To ensure there’s no funny business, we each buy 1200 frozen buffalo chicken tender fridge magnets. When someone takes a frozen buffalo chicken tender out of their bucket in the fridge, we all confirm the event by writing their name down on a frozen buffalo chicken tender magnet and sticking it on the fridge. This way, everyone has a record of who’s doing what in regards to their frozen buffalo chicken tenders. No one person has to be relied upon.

So for instance, if I go to the fridge and take out 20 frozen buffalo chicken tenders, but the frozen buffalo chicken tender fridge magnets show I only have 15 frozen buffalo chicken tenders left in my bucket, everyone will know that I’m stealing frozen buffalo chicken tenders from someone else’s bucket, and stop me in my tracks.

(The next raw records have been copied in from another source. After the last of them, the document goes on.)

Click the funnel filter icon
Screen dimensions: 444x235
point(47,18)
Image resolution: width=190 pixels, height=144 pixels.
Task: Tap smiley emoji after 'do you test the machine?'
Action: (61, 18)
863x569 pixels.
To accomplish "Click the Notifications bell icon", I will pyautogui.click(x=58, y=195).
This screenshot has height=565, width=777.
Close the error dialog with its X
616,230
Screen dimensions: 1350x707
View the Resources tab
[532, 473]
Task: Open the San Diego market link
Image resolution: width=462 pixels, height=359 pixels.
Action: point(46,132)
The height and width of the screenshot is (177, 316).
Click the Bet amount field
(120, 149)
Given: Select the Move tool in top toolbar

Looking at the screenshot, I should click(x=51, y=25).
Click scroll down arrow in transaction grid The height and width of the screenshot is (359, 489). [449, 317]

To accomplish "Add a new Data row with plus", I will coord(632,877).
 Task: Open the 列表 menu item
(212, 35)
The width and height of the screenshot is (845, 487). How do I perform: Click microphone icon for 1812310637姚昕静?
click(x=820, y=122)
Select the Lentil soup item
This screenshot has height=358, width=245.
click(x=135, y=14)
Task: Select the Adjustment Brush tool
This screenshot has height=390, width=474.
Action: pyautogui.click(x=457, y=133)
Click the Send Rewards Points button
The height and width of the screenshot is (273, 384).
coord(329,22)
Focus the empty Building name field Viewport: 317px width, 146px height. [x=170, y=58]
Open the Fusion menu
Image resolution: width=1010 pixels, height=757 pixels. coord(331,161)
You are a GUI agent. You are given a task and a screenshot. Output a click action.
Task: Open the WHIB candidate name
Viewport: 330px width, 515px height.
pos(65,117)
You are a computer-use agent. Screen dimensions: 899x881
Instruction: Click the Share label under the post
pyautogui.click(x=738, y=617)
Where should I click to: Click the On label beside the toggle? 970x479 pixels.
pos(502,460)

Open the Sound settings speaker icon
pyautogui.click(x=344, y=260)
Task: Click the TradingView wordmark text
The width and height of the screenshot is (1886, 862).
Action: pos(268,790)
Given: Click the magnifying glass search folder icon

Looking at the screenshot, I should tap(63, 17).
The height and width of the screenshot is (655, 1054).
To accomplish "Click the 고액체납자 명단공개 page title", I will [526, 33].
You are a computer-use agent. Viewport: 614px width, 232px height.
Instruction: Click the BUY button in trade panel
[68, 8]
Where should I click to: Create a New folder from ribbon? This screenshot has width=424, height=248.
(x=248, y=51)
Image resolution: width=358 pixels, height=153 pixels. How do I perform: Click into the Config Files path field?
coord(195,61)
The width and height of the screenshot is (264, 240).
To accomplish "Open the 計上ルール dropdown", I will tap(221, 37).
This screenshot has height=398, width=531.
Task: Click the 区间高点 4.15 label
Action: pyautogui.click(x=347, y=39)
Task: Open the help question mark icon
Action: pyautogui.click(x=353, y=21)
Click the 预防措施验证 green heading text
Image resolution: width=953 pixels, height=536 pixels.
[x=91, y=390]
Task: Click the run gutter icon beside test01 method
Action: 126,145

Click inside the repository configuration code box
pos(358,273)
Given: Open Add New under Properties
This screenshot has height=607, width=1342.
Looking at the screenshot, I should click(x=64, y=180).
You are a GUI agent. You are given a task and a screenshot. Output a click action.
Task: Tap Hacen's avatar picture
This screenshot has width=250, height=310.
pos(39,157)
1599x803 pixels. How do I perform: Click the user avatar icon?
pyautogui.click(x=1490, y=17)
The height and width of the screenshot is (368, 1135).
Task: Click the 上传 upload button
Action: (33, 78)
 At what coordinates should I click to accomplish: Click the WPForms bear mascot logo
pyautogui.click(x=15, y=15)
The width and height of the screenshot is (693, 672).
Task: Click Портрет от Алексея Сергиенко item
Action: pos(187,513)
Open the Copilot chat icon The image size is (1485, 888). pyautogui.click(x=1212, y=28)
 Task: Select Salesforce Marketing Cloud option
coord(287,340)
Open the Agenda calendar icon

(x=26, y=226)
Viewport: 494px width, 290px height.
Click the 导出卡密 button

Over time we continue to take frozen buffalo chicken tenders out of the fridge and sometimes even trade frozen buffalo chicken tenders with each other in exchange for favors—such as buying blue cheese sauce for the frozen buffalo chicken tenders.

This leads to a new problem…we can only fit so many frozen buffalo chicken tender magnets on the fridge! With everyone putting up frozen buffalo chicken tender magnets every time a frozen buffalo chicken tender exits the fridge, space is going to fill up quick.

So how do we maintain the record of the frozen buffalo chicken tenders if we’ve run out of frozen buffalo chicken tender magnet space? By buying a second fridge, moving our buckets of frozen buffalo chicken tenders to that fridge, and using its magnet space to continue the record, of course!

But before we do that, we need to make sure that nobody changes the magnet record on the first fridge. The only way for that to happen is by making it literally impossible for the fridge record to be altered. In other words, we need to launch the fridge into outer space. We all work individually to find a way to launch the fridge into outer space. As you might imagine, launching a fridge into outer space is very hard. It takes a considerable amount of money, time, and energy.

But to incentivize the work, the one who successfully launches the fridge into outer space earns one buffalo chicken tender. And note, this frozen buffalo chicken tender does not come from the grocery store. It’s literally produced out of thin air!

Once someone launches the fridge into outer space, we all make a record of the event by placing a magnet on the new fridge.

With the old fridge in orbit, its magnet record is immutable (yes, magnets do work in outer space). Now, if we need to refer to the historical record in regards to any activity involving the frozen buffalo chicken tenders, all we must do is pull out our telescope, spot the fridge, and review the magnet record. Nobody can dispute the record and nobody can change it without a considerable amount of effort. Therefore, everyone can trust it, and we can govern ourselves instead of worrying that our parents are going to eat our frozen buffalo chicken tenders.

And so it goes that we continue to buy fridges, fill our buckets with frozen buffalo chicken tenders, make magnet records on the fridge regarding events pertaining to our frozen buffalo chicken tenders, and launch the fridges into outer space when we can no longer fit any more magnets upon them. Make sense?

Now imagine that the frozen buffalo chicken tenders were cryptocurrency, the buckets were digital wallets, our parents are the bank, the individual magnets were one record of a transaction, the fridge was a “block” of transactions, the process of launching the fridge into space was “mining,” the reward for launching the fridge into space was one cryptocurrency, and the record of launching each fridge into outer space is the “chain” that connects the “blocks” that are the fridges.

In other words, all fridges floating in space together are the blockchain! Get it?